Английский язык (вернее, один его преподаватель, звали ее Жозефина Захаровна, вспомнила!) наводил ужас на всех студентов, его изучающих. С их слов. Я, к счастью, изучала немецкий. Нашим преподавателем был заведующий кафедрой Ротгольц Андрей Васильевич. Он всегда был очень занят и часто давал нам самостоятельные работы. А однажды рассказывал, как он был переводчиком на Нюрнбергском процессе. Жаль, что я мало запомнила из того рассказа. Помню только, что ему было противно смотреть, как трусливо вели себя немецкие генералы. Совсем недавно узнала, что он был
начальником разведки стрелковой дивизии, дошёл с боями до Праги, награждён пятью боевыми орденами и медалями.

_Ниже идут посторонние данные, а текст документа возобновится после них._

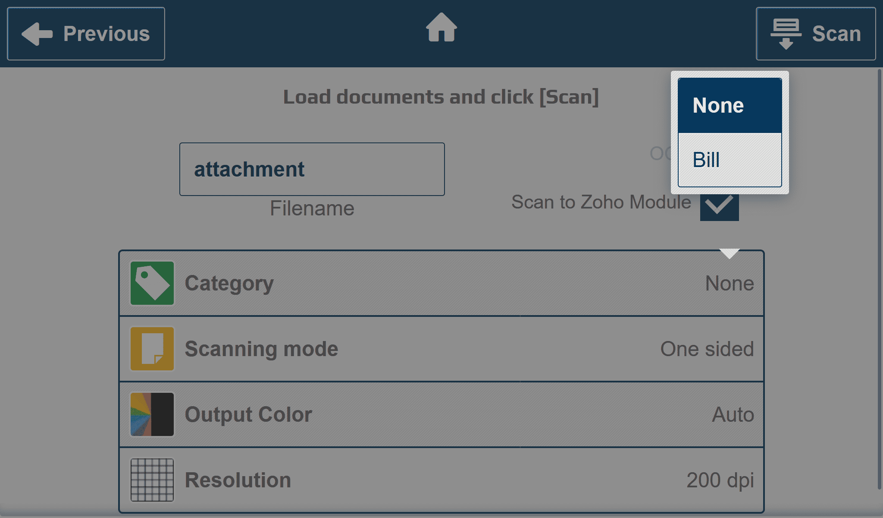Image resolution: width=883 pixels, height=518 pixels.
Task: Click the green Category tag icon
Action: coord(152,283)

С Андреем Васильевичем я встретилась уже через много лет после окончания института. Мир тесен.
У него было два сына. Один был старше меня на три года, а другой младше меня на год. Оба они учились в холодильном институте. Со старшим сыном Евгением Андреевичем мне посчастливилось работать 10 лет в его фирме, где он был ещё и техническим директором. Умнейший, знающий, интеллигентный, тактичный и добрый, прекрасно владевший английским, умевший убеждать наших иностранных партнеров без переводчиков. Однажды, будучи с ним в командировке, лично убедилась в этом. Он пользовался непререкаемым авторитетом, но никогда этим специально не пользовался. Всегда готов был выслушать, посоветовать, помочь. Семья их жила на улице Рубинштейна. Их соседями были Аркадий Райкин и Сергей Довлатов. С Сергеем Довлатовым Евгений Андреевич вырос в одном дворе. Но он никогда об этом не говорил.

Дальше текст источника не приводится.